At what point in one's friendship with someone, can you say, "Stop complaining!" ?
Is there a point where, no matter how much despair and grief they're in, you're allowed to lose some sympathy for someone because they complain so much?
This question is not about any ONE particular person, I should mention. I just know way too many boxes o' whine. And, that's not to say they don't have reason to do it (in their mind...), but at some point, it becomes clear that their self-pity party is not helping anyone! Oftentimes, it just pushes people away. Of course, then the remaining friends of said whiner just have to hear about how Pity-Patty's life is so terrible, she even just lost a friend. Poooooor Pity-Patty.
The thing is, I think people who complain loudly are what I shall refer to as, "Extroverted Beggars". That sounds a lot worse than what I really mean. I am talking about those people who tell everyone (or just one person repeatedly), how sad they are. How hard their life is. How their life is dramatic and movie-esque, and they are the tragic hero. These people, really, are just hoping someone will come along and fix them.
Either that, or they really love the attention and pity. Not that they'd ever admit that. Understandable.

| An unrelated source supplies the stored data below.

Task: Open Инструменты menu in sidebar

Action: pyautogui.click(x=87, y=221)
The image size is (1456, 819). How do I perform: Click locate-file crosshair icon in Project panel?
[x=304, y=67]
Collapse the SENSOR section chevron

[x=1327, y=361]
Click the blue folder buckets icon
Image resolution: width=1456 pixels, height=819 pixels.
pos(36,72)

The opposite type is the "Introverted Seeker". This person has all that pain and trauma, too, but they are terrified of telling anyone. They just soak in their misery. Sometimes it can be hard for these types to deal with Extroverted Beggars. This is for several reasons. Often, the ones who speak up get more people's support and love and help. While the Seeker, who would love those things, sits back and silently envies others' ability to speak about their issues. The Beggars will claim to be alone and have it much worse and say everything bad happens to them, meanwhile, they are completely downplaying the hurt and difficulties of the Seeker. This can be hard to deal with.
Of course, it goes both ways. While the Beggar does love some aspect of the thrill or the adventure or the attention, part of them wishes they could be like the Seeker. Or, how they perceive the Seeker and their "simple and undramatic" life. Also, the Beggar's actions do catch up with them. A chain reaction of bad or difficult things or people saying or doing the wrong thing come along, and the Beggar's life ends up actually getting harder. It become a self-fulfilling prophecy. Which, both, makes the Beggar satisfied and miserable. Especially if and when the Beggar gets tired of the excitement and hopes to settle down into the life of the Seeker.
Anyway, you get the idea... I'm bored of writing about this.